Reputation:
I've got 2 datasets:
implicit val spark: SparkSession = SparkSession
.builder()
.appName("app").master("local[1]")
.config("spark.executor.memory", "1g")
.getOrCreate()
import spark.implicits._
val ds1 = /*read csv file*/.as[caseClass1]
val ds2 = /*read csv file*/.as[caseClass2]
Then I do join and map like:
val ds3 = ds1.
joinWith(ds2, ds1("id") === ds2("id"))
.map{case(left, right) => (left, Option(right))}
Getting expected result.
The problem is that i'm trying to implement RichDataset with that and some other functions like following:
object Extentions {
implicit class RichDataset[T <: Product](leftDs: Dataset[T]) {
def leftJoinWith[V <: Product](rightDs: Dataset[V], condition:
Column)(implicit spark: SparkSession) : Dataset[(T, Option[V])] = {
import spark.implicits._
leftDs.joinWith(rightDs, condition, "left")

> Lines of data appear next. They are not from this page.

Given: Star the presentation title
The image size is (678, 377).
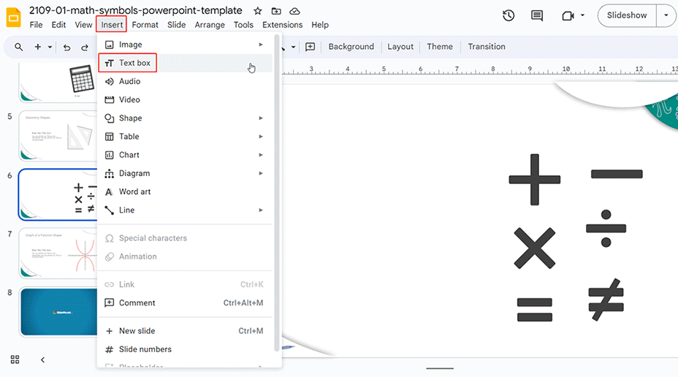Looking at the screenshot, I should pyautogui.click(x=257, y=11).
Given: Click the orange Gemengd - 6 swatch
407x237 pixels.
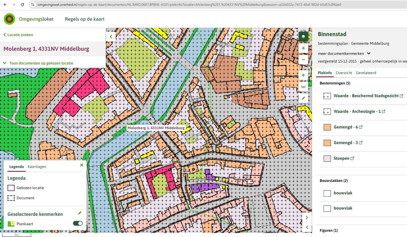Looking at the screenshot, I should pyautogui.click(x=327, y=127).
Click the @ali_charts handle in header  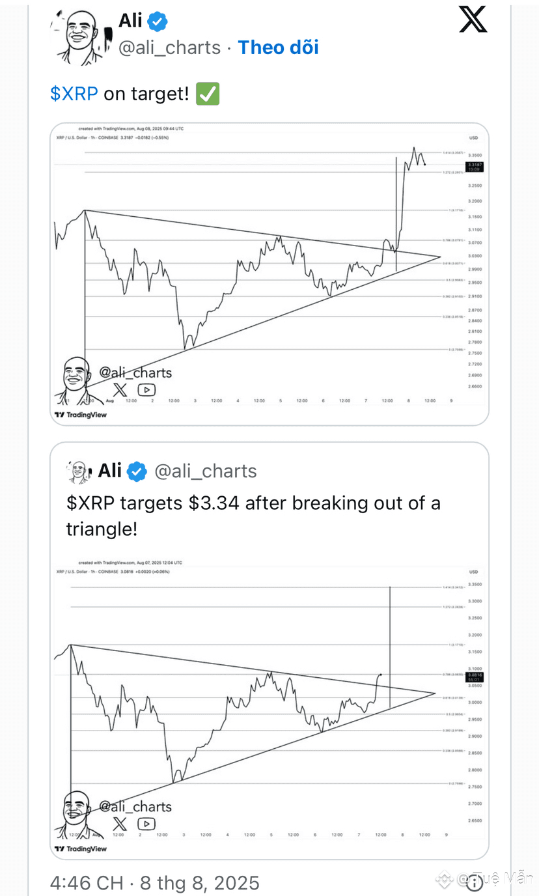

.map{case(left, right) => (left, Option(right))}
}
}
}
In main, with import Extentions._ call to leftJoinWith fails:
Error:(15, 13) Unable to find encoder for type stored in a Dataset. Primitive types (Int, String, etc) and Product types (case classes) are supported by importing spark.implicits._ Support for serializing other types will be added in future releases.
.map{case(left, right) => (left, Option(right))}
Error:(15, 13) not enough arguments for method map: (implicit evidence$6: org.apache.spark.sql.Encoder[(T, Option[V])])org.apache.spark.sql.Dataset[(T, Option[V])].
Unspecified value parameter evidence$6.
.map{case(left, right) => (left, Option(right))}
... But spark.implicits._ are imported inside the function!
If return just join, not the join + map, it will work both in main and in function.
scalaVersion := "2.11.8", sparkVersion := "2.2.0"
Thanks in advance!
Upvotes: 0
Views: 1024
Reputation: 27373
If you add TypeTag
to the generic type argument, it works (saw this in Spark's source-code):
import scala.reflect.runtime.universe.TypeTag
import org.apache.spark.sql.{Column, Dataset, SparkSession}
object Extentions {
implicit class RichDataset[T <: Product : TypeTag](leftDs: Dataset[T]) {
def leftJoinWith[V <: Product : TypeTag](rightDs: Dataset[V], condition:
Column)(implicit spark: SparkSession) : Dataset[(T, Option[V])] = {
import spark.implicits._
leftDs.joinWith(rightDs, condition, "left")
.map{case(left, right) => (left, Option(right))}
}
}
}
Upvotes: 2